This morning, I attended the grand opening of D.C's newest domestic violence shelter, an apartment-style emergency and transitional housing project for women and children affected by violence from family members and intimate partners. Due to the District Alliance for Safe Housing's confidentiality concerns, I can't disclose the exact location of this facility, the neighborhood in which it resides, nor "any information I may hear or become aware of while on the premises about participants, staff, interns and volunteers." (I'm also barred from taking "any pictures of anyone in the facility or the building itself").
Here's what I can tell you: It's really nice!
The housing project's confidentiality concerns, DASH Executive Director Peg Hacskaylo told me last month, are balanced by a desire to keep domestic violence victims connected to their community. "We find that if we attempt to hide the women that we work with, we risk isolating them," Hacskaylo says. So DASH held an open house this morning to give neighbors, developers, and allies a chance to become acquainted with the facilities before residents begin moving in later this month.

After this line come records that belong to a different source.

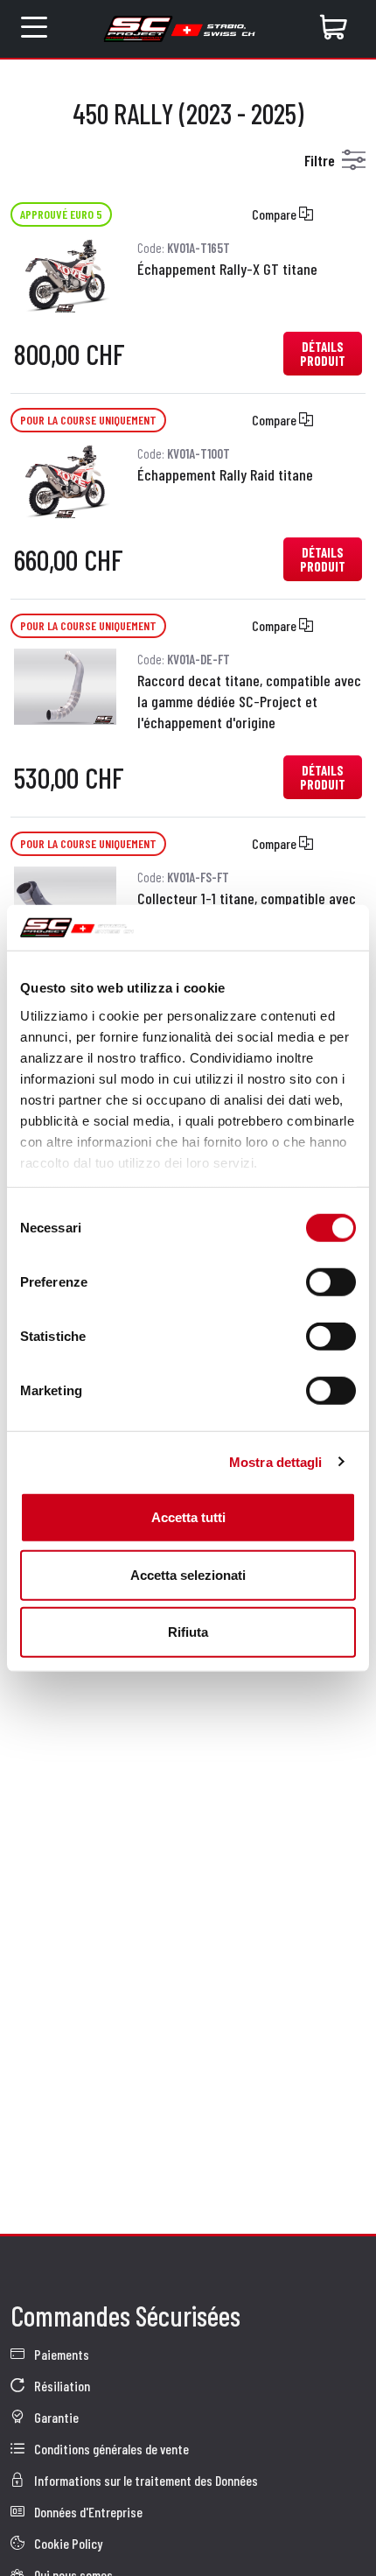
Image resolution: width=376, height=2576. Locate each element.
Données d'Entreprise (87, 2511)
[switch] (331, 1282)
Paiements (60, 2354)
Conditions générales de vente (110, 2448)
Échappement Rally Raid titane (225, 474)
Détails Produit (322, 354)
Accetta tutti (188, 1517)
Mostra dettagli (276, 1461)
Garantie (55, 2417)
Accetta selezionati (188, 1574)
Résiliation (60, 2385)
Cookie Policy (66, 2543)
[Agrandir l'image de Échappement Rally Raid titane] (65, 479)
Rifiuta (188, 1632)
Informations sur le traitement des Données (144, 2480)
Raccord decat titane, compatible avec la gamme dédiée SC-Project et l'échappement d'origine (249, 701)
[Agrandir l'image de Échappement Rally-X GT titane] (65, 273)
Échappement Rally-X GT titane (227, 268)
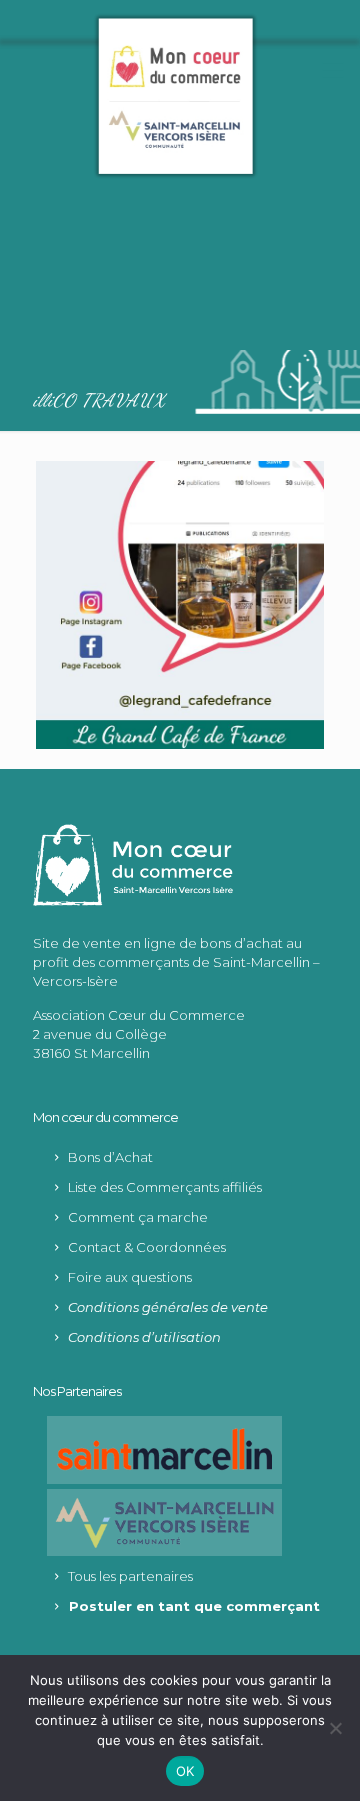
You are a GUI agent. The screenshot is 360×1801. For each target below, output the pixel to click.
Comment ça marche (138, 1217)
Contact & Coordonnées (147, 1247)
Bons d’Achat (110, 1157)
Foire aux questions (130, 1277)
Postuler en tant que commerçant (194, 1606)
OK (185, 1771)
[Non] (335, 1728)
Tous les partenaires (130, 1576)
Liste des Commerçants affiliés (165, 1187)
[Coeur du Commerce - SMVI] (175, 95)
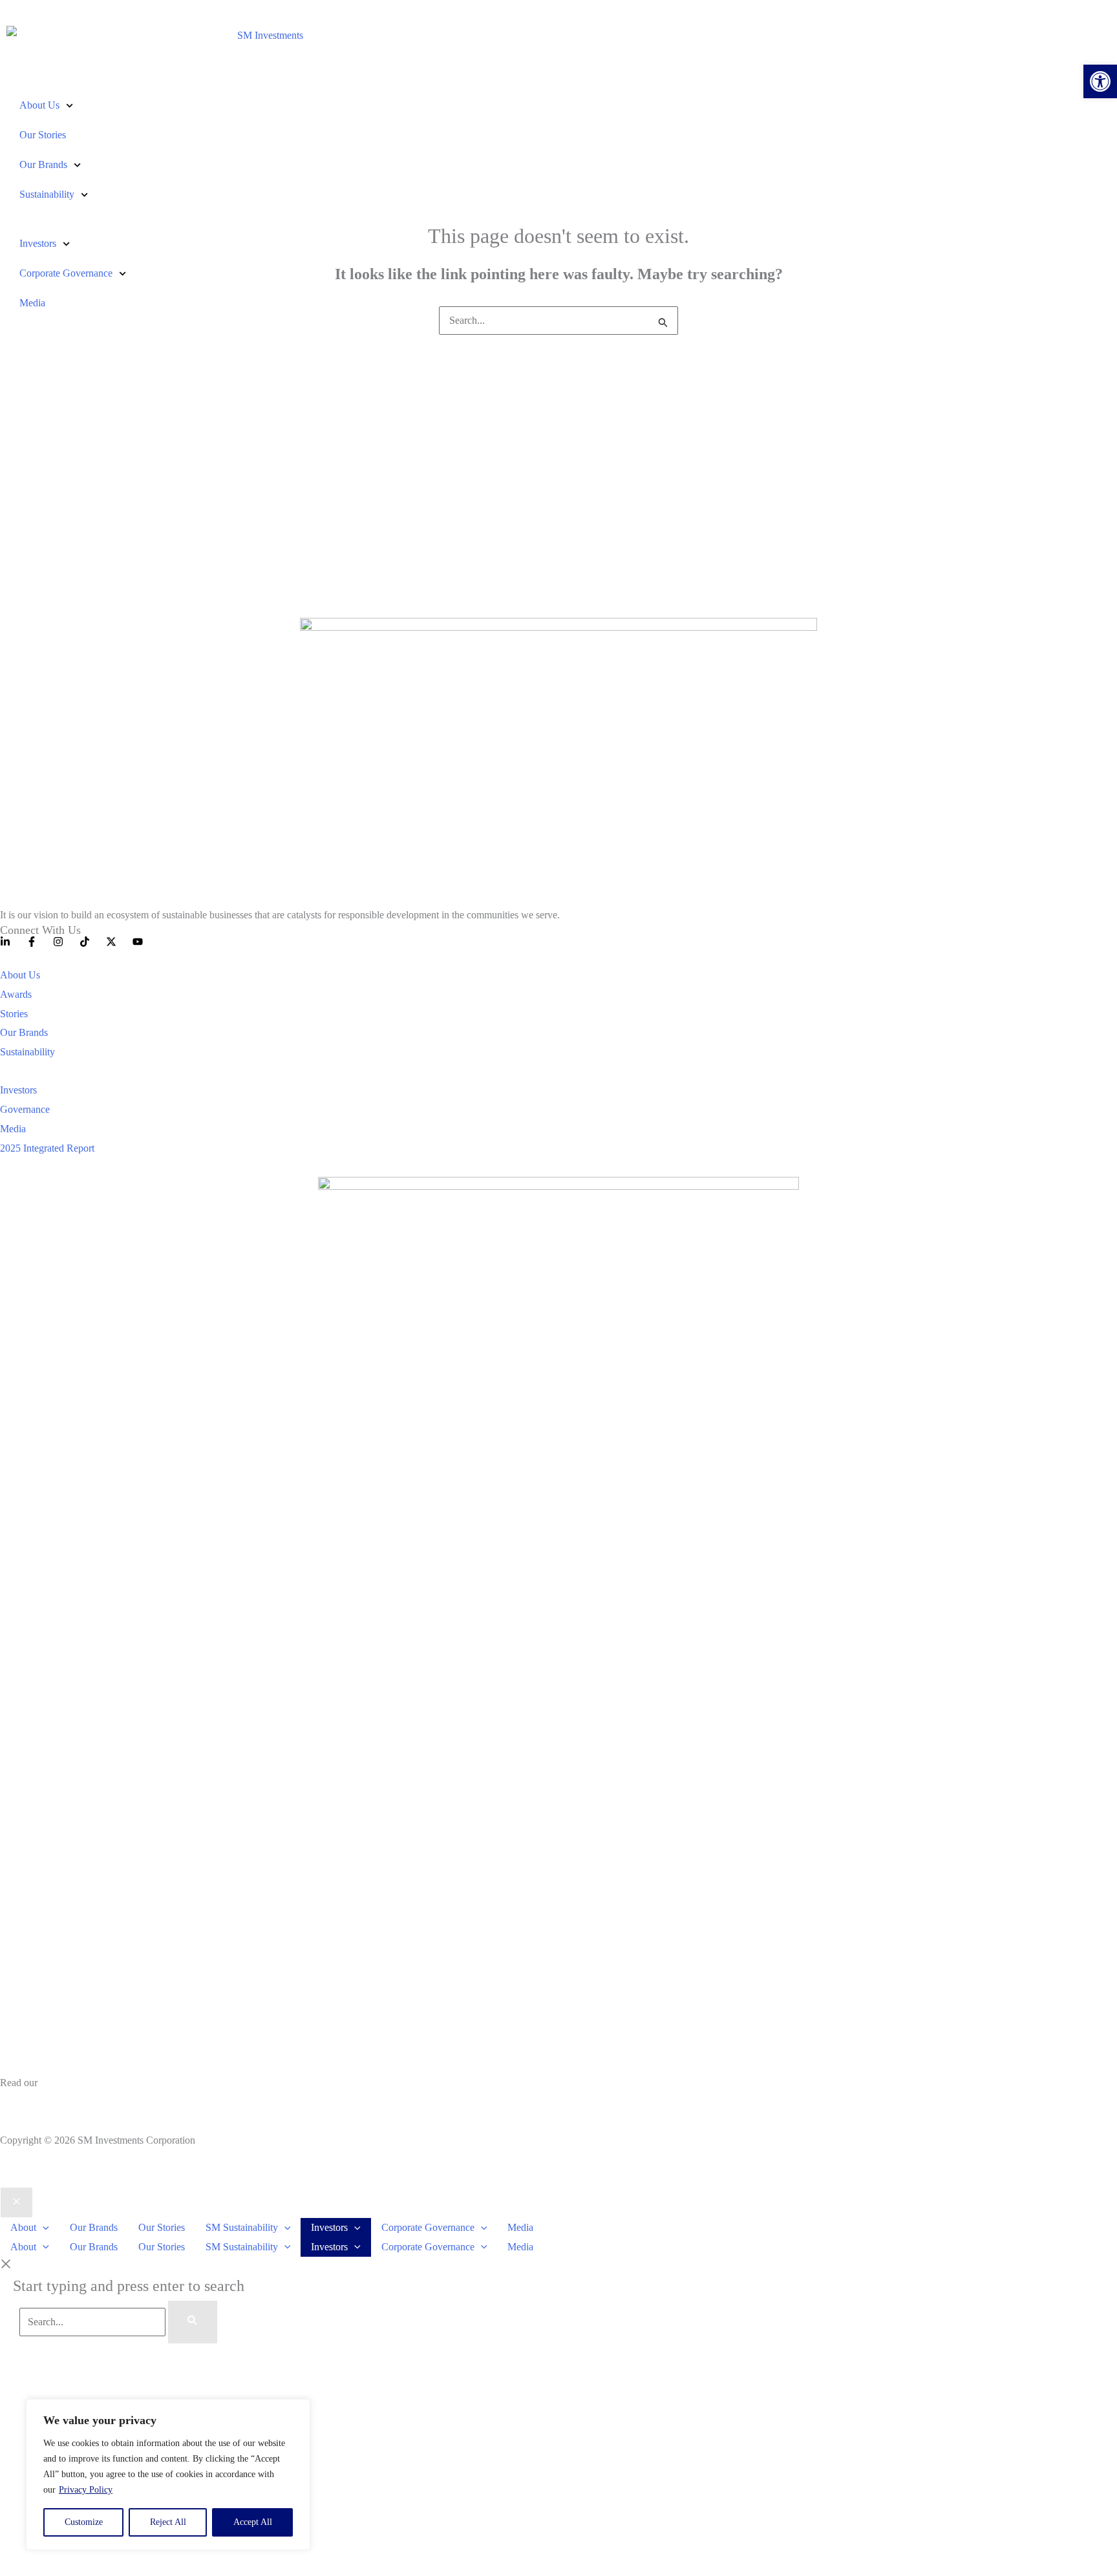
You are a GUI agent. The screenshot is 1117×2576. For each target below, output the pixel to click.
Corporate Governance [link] (65, 273)
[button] (42, 2227)
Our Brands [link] (43, 164)
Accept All (252, 2522)
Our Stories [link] (42, 134)
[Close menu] (16, 2202)
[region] (168, 2474)
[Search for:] (558, 320)
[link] (1100, 81)
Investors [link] (37, 243)
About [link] (23, 2227)
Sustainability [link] (46, 194)
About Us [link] (39, 105)
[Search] (192, 2322)
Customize (84, 2522)
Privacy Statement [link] (37, 2101)
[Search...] (93, 2321)
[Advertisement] (558, 466)
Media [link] (32, 302)
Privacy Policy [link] (85, 2490)
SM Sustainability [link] (242, 2227)
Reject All (168, 2522)
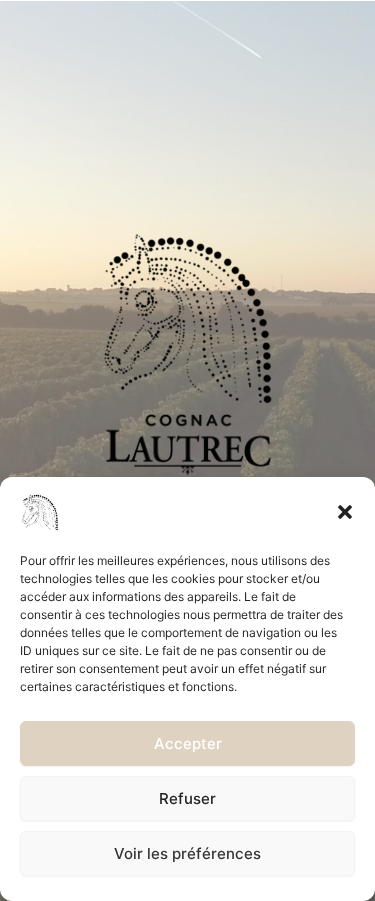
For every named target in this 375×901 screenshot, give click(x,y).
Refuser (187, 798)
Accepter (188, 743)
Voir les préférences (187, 853)
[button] (345, 512)
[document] (187, 450)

Details on the complex: It's a five-story, 47-unit project known as DASH's "Cornerstone Building." Once occupied, the building will house 40 women and children on a "transitional" basis and 21 women and children on an "emergency" basis. Each furnished unit includes a kitchen, bathroom, and individual thermostat; the apartment layouts range from one-room efficiencies for individual women to family-style apartments with two bunk beds, one single bed, and a crib. Dedicated apartments throughout the facility are designed for people with disabilities. The apartments are spacious; several women were overheard marveling at the units' closet space.
Also on-site: A children's play room organized by the Homeless Children's Playtime Project, which provides play space, organized activities, "healthy snacks," and access to several pet goldfish to kids living in the complex. The room will be staffed with volunteers on Saturday mornings to provide programming and childcare. Adult residents will have access to representatives from DASH's Housing Resource Center, who help counsel victims of domestic violence on their housing rights and aid in the search for permanent shelter. DASH is hoping for additional funding to develop the facility's roof; developers imagine a green space and (fenced-in!) children's playground.
Getting a jump-start on welcoming the shelter to the neighborhood this morning: Councilmembers Kwame Brown and Harry Thomas Jr. joined an otherwise overwhelmingly female group of visitors in opening the facility's doors (I spotted dozens of women and only a handful of men). On a chalkboard in the apartment's community room, visitors wrote welcome messages for the building's new tenants: "Welcome to the next chapter of your life. Enjoy it," one visitor wrote. "You inspire me. Take good care," submitted another. "You must be the lukiest people in the world now that your here!" wrote one visitor, adding: "I'm eight years old."